Workers in the restaurant industry have a high rate of injuries caused by cuts and abrasions, burns, falls, and dangerous chemicals.
Risks Restaurant Workers Face
The restaurant industry presents a number of hazards that contribute to injuries for workers. According to Occupational Safety and Health Administration (OSHA) reports, one in twenty on-the-job injuries to workers occur at restaurants. Due to cooking and constant activity, restaurant workers face a high risk for occupational accidents and injuries.
Employees in busy restaurants are required to work at a fast pace to keep up with service demands. Due to demanding schedules and customers, restaurant workers have a high risk for workplace accidents and injuries that could otherwise be avoided. Cooks, food servers, and bartenders face a variety of injury risks that are common within the restaurant industry.

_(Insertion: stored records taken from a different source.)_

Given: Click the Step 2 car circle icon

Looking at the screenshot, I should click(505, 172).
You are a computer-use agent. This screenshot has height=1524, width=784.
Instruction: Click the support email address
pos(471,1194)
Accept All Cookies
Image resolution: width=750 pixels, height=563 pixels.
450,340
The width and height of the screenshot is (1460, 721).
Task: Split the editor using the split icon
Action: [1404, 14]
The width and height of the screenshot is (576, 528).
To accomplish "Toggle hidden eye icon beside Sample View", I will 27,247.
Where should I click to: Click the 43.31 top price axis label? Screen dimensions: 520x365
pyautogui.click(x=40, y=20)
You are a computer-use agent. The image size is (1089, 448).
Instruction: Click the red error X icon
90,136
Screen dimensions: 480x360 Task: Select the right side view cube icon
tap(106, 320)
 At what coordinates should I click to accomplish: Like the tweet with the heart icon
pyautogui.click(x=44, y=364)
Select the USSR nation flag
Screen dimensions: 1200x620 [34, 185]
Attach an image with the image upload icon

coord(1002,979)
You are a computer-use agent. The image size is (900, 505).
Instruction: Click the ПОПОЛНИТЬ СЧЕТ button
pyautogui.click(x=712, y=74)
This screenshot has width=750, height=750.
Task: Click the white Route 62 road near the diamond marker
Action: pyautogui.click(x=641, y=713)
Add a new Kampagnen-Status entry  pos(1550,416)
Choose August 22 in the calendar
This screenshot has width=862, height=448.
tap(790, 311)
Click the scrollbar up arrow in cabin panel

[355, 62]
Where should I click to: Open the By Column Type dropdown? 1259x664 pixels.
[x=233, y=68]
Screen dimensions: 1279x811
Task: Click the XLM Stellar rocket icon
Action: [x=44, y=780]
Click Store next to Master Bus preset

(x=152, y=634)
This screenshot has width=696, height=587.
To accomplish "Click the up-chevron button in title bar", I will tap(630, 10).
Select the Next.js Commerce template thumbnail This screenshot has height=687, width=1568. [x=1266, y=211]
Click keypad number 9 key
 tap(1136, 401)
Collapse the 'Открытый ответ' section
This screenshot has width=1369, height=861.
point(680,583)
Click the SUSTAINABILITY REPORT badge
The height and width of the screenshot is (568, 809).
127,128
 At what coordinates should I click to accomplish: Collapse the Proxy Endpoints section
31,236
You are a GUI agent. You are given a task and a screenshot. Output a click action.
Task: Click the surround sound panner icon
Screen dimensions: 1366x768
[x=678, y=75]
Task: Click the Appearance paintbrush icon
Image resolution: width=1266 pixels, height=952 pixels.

- Lacerations and puncture wounds
- Burns from hot surfaces and cooking oils
- Muscle strains and sprains
- Eye injuries
- Slip and fall accidents
- Exposure to hazardous chemicals
According to the National Institute for Occupational Safety and Health (NIOSH), approximately 50% of worker injuries reported within the restaurant industry are caused by burns and falls. Most burns are caused by hot grease and cooking oil in the kitchen, and most falls are caused by wet or slippery floors. Serious eye injuries are often caused by splashes from hot grease or sanitizing chemicals used in cleaning. Such injuries require immediate medical treatment to prevent permanent eye damage or blindness.
Work injury lawyers see severe injuries to restaurant workers caused by serious burns and slip and fall accidents. Approximately one-third of occupational burn injuries occur in restaurants, accounting for about 12,000 reported burn injuries each year. While male restaurant workers report more burn and laceration injuries that occur in the kitchen, female workers report more muscle strains and sprains associated with serving food and clearing tables. Restaurant work is particularly dangerous for teen workers. Over a two-year period, NIOSH reported close to 45,000 teen injuries reported in hamburger, pizza, and fast-food restaurants.
In Illinois, restaurant workers who suffer work-related injuries are entitled to workers’ compensation benefits through their employer, regardless of who is at fault for the accident and injury. Workers’ compensation for restaurant workers is available for cooks, waiters and waitresses, bartenders, and delivery drivers employed by the restaurant. If injuries are caused by a restaurant patron or someone outside of the workplace, a work injury lawyer can pursue a third-party claim to recover damages.